For the word "will", give the number of lines in these entries that contain it, with nothing else.

**********

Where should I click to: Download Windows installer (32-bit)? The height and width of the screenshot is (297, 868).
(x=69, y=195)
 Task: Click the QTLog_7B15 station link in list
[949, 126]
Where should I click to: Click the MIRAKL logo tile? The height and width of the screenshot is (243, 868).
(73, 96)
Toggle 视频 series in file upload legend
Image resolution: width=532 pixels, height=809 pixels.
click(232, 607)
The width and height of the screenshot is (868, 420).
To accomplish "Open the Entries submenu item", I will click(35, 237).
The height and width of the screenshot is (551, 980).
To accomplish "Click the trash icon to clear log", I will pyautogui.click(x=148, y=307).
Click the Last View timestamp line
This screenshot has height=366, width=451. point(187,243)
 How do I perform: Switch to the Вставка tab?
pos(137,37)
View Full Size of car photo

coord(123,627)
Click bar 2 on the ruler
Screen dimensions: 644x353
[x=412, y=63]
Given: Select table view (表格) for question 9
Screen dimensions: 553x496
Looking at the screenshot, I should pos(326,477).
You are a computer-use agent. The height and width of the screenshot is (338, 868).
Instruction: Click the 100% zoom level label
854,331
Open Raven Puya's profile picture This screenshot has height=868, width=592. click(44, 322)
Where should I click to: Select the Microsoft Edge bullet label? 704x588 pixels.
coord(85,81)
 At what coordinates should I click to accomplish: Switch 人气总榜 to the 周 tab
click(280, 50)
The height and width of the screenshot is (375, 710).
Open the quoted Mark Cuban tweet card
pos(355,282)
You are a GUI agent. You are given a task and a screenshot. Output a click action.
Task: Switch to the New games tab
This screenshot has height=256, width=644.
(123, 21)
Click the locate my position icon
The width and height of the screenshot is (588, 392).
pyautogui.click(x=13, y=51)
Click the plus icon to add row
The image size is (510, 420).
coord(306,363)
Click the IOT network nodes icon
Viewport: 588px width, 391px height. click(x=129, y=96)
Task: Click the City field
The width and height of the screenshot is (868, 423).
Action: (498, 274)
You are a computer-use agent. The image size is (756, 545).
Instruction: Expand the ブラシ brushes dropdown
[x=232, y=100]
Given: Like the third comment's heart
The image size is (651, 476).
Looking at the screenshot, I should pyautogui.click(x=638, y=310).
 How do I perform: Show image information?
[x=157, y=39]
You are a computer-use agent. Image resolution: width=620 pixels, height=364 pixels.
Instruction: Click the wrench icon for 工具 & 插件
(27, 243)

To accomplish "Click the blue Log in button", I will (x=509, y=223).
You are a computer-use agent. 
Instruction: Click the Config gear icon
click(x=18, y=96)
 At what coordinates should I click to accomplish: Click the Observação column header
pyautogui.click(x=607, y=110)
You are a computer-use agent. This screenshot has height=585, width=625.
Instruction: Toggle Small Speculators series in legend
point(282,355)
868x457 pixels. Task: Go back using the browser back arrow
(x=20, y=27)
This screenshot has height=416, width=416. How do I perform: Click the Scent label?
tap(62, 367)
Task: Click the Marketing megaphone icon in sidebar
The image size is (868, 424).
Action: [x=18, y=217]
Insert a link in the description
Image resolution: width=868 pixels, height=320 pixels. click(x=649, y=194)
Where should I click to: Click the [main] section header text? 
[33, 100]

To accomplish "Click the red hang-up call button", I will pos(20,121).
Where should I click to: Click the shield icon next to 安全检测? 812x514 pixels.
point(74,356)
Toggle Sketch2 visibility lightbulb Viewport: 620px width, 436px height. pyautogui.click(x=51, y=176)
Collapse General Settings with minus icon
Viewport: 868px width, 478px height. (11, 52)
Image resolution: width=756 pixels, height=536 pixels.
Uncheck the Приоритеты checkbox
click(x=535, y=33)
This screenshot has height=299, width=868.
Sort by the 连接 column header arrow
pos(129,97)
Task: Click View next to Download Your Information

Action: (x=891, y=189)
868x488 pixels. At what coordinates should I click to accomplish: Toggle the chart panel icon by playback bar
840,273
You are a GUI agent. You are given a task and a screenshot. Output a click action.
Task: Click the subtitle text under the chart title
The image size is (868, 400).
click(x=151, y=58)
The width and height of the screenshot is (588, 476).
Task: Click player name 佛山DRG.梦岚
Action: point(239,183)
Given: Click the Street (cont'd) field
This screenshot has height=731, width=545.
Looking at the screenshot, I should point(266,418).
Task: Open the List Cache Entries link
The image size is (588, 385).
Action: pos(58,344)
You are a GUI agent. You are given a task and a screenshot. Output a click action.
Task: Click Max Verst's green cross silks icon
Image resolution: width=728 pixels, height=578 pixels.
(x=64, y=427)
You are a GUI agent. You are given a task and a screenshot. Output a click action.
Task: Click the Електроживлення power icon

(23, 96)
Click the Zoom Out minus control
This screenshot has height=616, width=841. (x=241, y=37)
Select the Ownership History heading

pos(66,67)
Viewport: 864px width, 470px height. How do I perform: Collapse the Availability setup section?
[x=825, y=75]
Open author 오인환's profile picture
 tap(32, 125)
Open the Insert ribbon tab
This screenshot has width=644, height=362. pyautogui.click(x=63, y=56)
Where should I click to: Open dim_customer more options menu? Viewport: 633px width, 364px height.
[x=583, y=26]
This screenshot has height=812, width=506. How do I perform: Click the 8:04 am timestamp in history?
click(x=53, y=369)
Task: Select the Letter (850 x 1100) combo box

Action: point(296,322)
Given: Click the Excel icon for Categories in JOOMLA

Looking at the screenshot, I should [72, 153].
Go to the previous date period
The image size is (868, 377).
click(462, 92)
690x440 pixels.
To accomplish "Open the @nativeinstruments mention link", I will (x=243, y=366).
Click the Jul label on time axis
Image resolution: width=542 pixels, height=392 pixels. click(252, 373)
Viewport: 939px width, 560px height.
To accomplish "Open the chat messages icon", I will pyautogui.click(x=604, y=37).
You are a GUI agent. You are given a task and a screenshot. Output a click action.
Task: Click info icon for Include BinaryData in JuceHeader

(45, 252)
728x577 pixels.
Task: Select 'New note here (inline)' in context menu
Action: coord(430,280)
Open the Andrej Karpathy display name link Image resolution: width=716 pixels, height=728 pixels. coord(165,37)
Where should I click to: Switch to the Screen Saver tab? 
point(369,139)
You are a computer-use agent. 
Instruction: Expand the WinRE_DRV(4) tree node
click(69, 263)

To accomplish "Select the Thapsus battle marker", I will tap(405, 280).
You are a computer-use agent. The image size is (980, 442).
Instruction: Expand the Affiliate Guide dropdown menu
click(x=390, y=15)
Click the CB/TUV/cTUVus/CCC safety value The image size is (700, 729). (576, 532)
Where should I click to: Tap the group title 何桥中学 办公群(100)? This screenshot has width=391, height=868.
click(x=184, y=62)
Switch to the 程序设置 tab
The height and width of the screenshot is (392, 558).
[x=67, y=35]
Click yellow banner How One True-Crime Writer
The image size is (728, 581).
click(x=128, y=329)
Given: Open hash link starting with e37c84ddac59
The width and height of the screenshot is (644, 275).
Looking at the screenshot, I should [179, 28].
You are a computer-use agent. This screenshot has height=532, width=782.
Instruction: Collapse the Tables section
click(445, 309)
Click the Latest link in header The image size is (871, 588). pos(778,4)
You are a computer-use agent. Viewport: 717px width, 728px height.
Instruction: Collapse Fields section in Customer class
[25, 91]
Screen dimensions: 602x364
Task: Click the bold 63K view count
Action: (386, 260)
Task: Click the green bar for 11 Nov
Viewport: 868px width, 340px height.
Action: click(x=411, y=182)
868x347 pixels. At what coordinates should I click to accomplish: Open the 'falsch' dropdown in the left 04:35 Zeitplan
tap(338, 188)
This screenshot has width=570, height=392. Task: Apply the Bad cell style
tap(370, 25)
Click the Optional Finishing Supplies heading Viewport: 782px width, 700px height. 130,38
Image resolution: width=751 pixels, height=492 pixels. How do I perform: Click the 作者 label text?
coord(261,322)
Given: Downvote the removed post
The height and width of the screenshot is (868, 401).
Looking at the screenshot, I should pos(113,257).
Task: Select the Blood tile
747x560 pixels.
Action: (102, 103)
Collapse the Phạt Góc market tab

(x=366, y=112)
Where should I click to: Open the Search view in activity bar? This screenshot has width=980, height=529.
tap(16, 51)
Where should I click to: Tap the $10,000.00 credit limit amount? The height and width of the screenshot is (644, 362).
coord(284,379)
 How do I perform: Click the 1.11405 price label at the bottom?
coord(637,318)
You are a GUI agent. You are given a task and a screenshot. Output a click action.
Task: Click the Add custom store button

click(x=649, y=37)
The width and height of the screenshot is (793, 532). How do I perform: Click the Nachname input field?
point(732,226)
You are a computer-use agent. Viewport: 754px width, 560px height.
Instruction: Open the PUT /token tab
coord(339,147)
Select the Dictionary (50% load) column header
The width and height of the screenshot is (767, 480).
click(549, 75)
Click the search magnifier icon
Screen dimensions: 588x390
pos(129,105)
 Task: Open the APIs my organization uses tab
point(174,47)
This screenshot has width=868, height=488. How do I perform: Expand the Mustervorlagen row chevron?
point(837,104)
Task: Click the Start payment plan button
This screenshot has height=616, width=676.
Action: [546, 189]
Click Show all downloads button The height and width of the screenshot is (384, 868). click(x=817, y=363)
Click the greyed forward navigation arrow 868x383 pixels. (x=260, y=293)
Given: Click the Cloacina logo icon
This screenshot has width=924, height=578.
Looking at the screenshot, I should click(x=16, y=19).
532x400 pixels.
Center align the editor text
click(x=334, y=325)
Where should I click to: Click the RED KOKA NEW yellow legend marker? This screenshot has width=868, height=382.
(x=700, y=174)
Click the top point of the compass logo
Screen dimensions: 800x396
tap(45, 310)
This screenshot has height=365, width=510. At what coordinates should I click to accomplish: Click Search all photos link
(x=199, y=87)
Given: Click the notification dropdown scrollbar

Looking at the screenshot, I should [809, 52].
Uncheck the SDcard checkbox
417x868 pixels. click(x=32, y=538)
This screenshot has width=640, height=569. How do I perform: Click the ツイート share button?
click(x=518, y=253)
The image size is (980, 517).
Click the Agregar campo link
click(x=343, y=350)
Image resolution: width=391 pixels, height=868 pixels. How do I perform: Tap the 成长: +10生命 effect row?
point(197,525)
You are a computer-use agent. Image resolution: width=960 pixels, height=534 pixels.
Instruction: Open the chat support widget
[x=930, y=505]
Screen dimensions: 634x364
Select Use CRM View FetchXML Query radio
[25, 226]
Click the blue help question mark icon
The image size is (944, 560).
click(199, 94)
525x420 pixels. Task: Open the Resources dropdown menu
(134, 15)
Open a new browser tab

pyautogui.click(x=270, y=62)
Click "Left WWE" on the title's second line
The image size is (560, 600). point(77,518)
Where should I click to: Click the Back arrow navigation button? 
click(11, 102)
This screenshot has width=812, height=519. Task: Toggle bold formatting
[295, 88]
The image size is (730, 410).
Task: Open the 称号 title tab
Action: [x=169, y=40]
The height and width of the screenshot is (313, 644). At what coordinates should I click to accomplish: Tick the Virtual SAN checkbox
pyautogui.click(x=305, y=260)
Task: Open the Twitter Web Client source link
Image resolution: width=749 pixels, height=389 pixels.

**********

_Problem solution_: 7